Exercise objective: Give back exactly the lines of the entries below from the line with "Grundstück verkaufen in Irslingen (167, 1084)" to the line with "Grundstück verkaufen in Königsfeld", inclusive, and only those.

Items from a dataset
■ ■ ■ ■

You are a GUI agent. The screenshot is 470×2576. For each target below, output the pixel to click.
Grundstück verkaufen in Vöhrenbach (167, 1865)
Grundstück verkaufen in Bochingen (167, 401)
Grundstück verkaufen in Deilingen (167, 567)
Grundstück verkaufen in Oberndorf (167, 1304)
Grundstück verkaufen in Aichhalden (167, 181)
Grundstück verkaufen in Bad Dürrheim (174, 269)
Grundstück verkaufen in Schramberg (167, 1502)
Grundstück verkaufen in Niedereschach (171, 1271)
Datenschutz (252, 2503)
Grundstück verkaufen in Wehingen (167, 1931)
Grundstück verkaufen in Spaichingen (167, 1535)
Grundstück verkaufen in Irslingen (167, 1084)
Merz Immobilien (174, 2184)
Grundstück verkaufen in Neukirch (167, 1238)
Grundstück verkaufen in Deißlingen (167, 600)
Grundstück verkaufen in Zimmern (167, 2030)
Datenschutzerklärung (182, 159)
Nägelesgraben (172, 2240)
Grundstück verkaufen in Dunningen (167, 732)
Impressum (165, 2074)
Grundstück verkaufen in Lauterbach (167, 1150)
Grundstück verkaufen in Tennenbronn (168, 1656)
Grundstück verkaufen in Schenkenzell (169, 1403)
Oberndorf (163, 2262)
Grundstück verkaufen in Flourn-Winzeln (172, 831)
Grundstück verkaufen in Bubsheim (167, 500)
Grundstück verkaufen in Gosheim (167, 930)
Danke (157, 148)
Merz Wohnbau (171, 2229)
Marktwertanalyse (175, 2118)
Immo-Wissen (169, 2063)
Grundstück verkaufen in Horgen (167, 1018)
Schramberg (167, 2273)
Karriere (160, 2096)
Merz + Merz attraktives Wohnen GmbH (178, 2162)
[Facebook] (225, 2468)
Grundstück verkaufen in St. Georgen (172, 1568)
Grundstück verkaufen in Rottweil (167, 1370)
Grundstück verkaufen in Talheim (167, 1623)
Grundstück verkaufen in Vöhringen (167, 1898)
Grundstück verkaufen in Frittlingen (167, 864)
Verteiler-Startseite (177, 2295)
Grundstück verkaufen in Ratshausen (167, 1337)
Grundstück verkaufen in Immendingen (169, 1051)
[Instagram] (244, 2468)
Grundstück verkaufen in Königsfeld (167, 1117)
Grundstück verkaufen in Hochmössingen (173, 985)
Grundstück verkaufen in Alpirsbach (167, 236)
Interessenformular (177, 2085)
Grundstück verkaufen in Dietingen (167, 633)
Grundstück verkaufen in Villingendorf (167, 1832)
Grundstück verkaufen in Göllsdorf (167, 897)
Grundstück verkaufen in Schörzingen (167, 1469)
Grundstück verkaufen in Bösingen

■ ■ ■ ■

Answer section:
Grundstück verkaufen in Irslingen (167, 1084)
Merz Immobilien (174, 2184)
Grundstück verkaufen in Neukirch (167, 1238)
Grundstück verkaufen in Deißlingen (167, 600)
Grundstück verkaufen in Zimmern (167, 2030)
Datenschutzerklärung (182, 159)
Nägelesgraben (172, 2240)
Grundstück verkaufen in Dunningen (167, 732)
Impressum (165, 2074)
Grundstück verkaufen in Lauterbach (167, 1150)
Grundstück verkaufen in Tennenbronn (168, 1656)
Grundstück verkaufen in Schenkenzell (169, 1403)
Oberndorf (163, 2262)
Grundstück verkaufen in Flourn-Winzeln (172, 831)
Grundstück verkaufen in Bubsheim (167, 500)
Grundstück verkaufen in Gosheim (167, 930)
Danke (157, 148)
Merz Wohnbau (171, 2229)
Marktwertanalyse (175, 2118)
Immo-Wissen (169, 2063)
Grundstück verkaufen in Horgen (167, 1018)
Schramberg (167, 2273)
Karriere (160, 2096)
Merz + Merz attraktives Wohnen GmbH (178, 2162)
[Facebook] (225, 2468)
Grundstück verkaufen in St. Georgen (172, 1568)
Grundstück verkaufen in Rottweil (167, 1370)
Grundstück verkaufen in Talheim (167, 1623)
Grundstück verkaufen in Vöhringen (167, 1898)
Grundstück verkaufen in Frittlingen (167, 864)
Verteiler-Startseite (177, 2295)
Grundstück verkaufen in Ratshausen (167, 1337)
Grundstück verkaufen in Immendingen (169, 1051)
[Instagram] (244, 2468)
Grundstück verkaufen in Königsfeld (167, 1117)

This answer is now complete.